(Stored records)
■ ■ ■ ■ ■ ■ ■
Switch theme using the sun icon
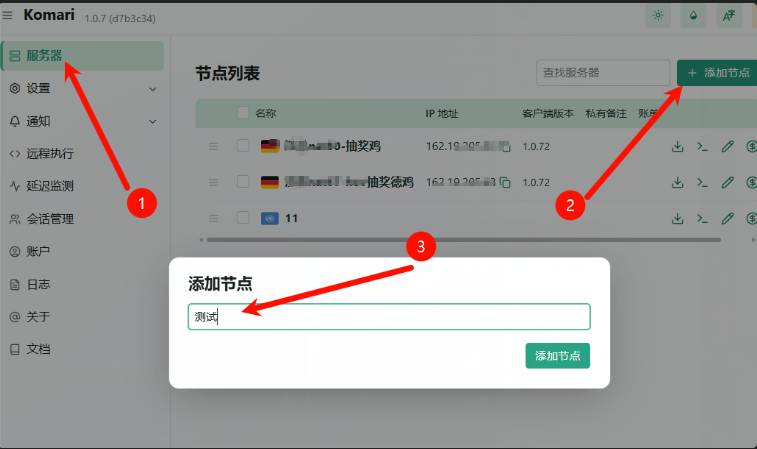757x449 pixels. [x=657, y=15]
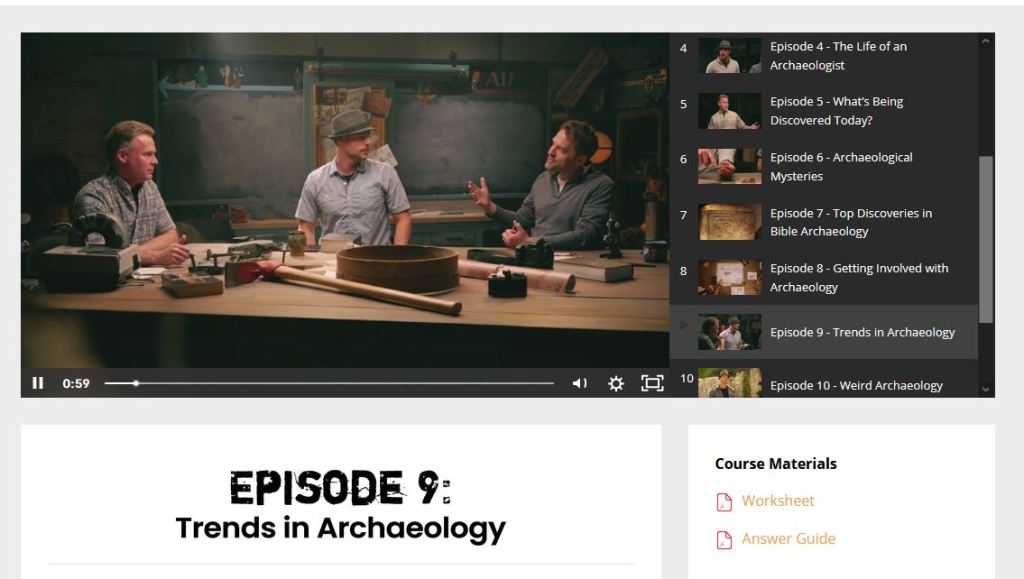Mute the video volume

click(579, 383)
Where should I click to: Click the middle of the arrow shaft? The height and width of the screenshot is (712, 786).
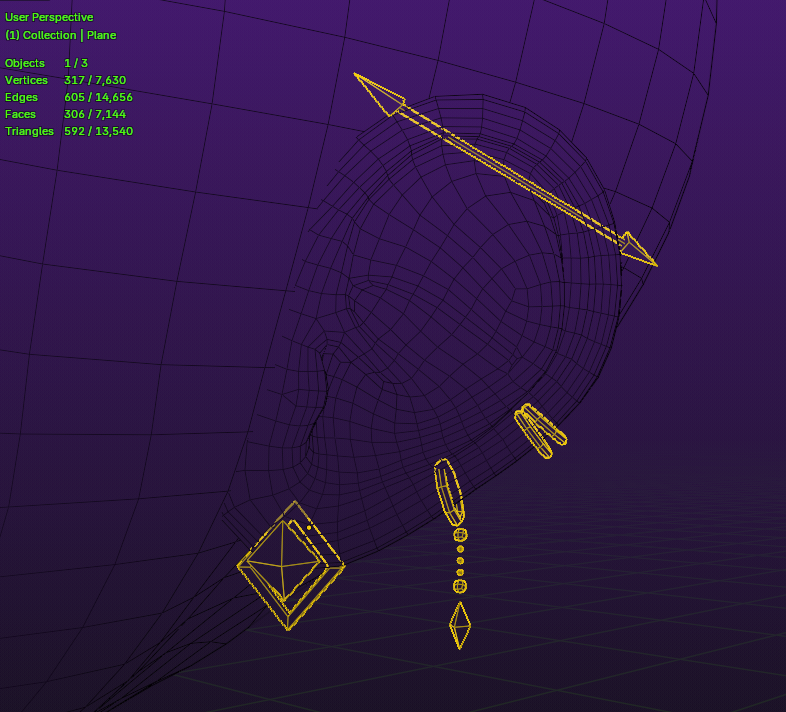[x=510, y=170]
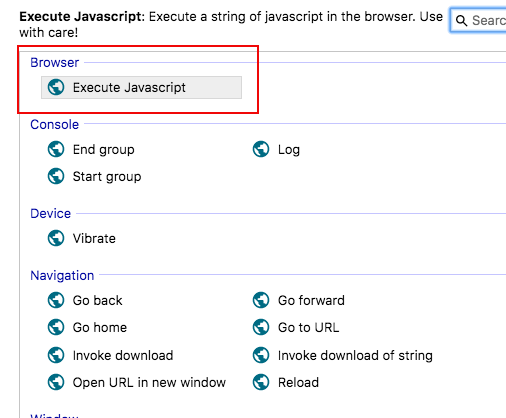
Task: Click the Console category heading
Action: click(55, 124)
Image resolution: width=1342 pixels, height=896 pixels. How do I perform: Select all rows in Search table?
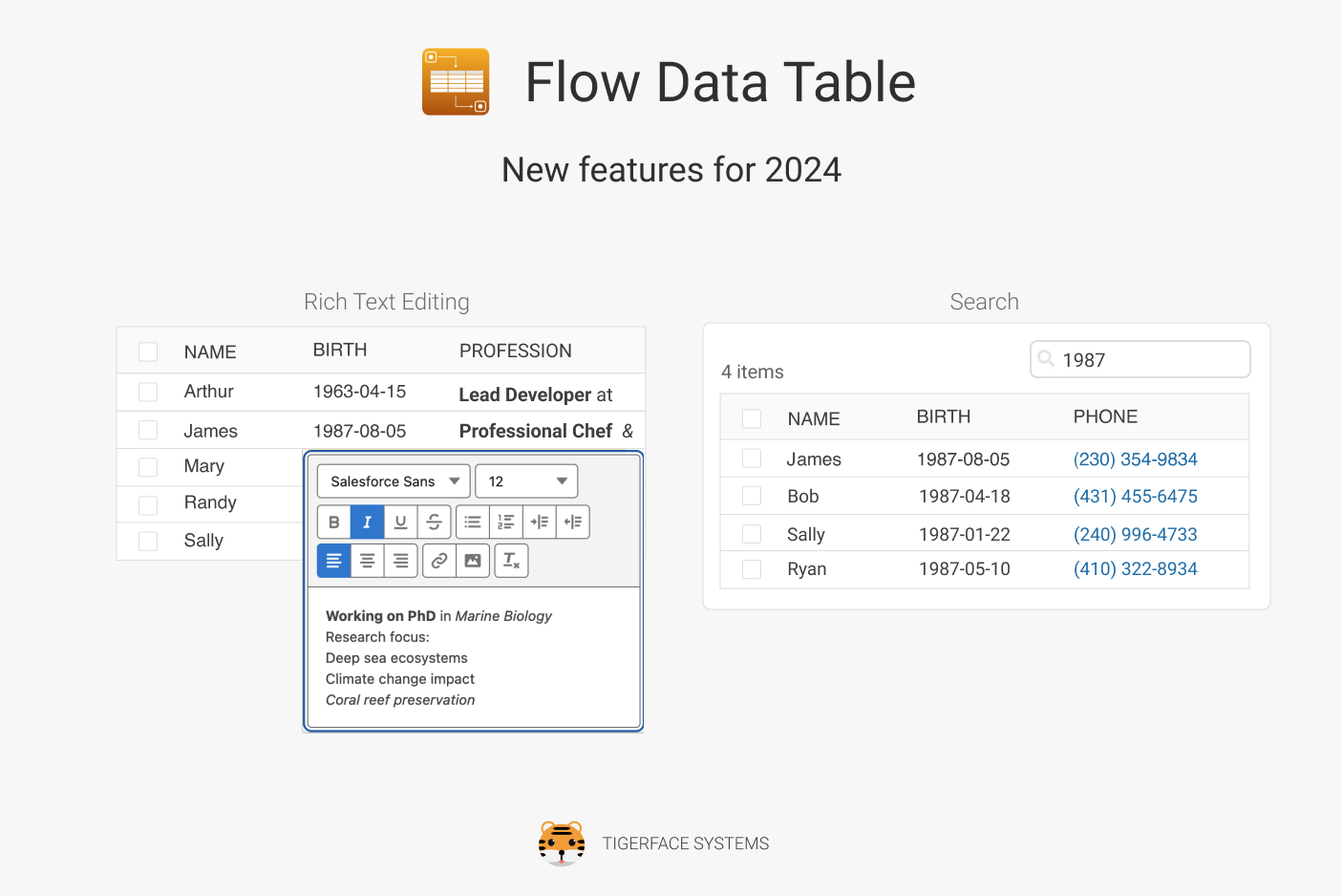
■ ■ ■ ■ ■ ■ ■
From the line with "Where should I" down to the final line of the entries above, repeat each line exactly; omit the pictures.

Where should I click to: Click the middle of the arrow shaft? The height and width of the screenshot is (712, 786).
[x=510, y=170]
Task: Click the Console category heading
Action: click(55, 124)
Image resolution: width=1342 pixels, height=896 pixels. How do I perform: Select all rows in Search table?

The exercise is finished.